Did I say “mentor?” I meant “mentors.” I’ve been incredibly lucky in this respect to have no less than two remarkable women take an interest in my case. The second was my agent, Helenka Fuglewicz, whom I contacted in 2005 in a fit of overconfidence with half a book to my credit. Sure, she said. It’s a nice idea. Show me the finished product.

I sweated out a complete novel by mid-2006 and sent it off, congratulating myself on a job well done. About a minute later I knew it was trash. I had flubbed something vital. There was an emotional void, a piece of the story I’d omitted. Unsurprisingly, the reader the agent passed the manuscript on to came back with similar comments. The story wasn’t quite “there.” There was something “missing.”

That year my daughter was born, and anyone who has done the newborn thing knows that novel-writing is not exactly a priority in the first few months of an infant’s life. But by 2007 I was writing again. And I was mad. Stomping mad. I threw out ninety percent of what I had already written and started again. This time, I swore, the Tree would come to life.

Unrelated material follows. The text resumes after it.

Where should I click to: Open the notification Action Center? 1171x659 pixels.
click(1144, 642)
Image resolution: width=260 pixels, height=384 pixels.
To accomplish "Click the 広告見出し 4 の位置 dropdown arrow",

That second book is the one that went on to become ‘Tymon’s Flight’. It convinced my agent to take me on and found a home with Voyager Books in 2009. The book was published in August 2010, to my great delight, seven and a half years after I first sat down with my laptop and wrote three wobbly chapters. But by then, I was already working on the third installment of ‘Chronicles of the Tree’, deeply ensconced in the wonderful activity I had tried so long to resist.

Never listen to that little naysaying voice.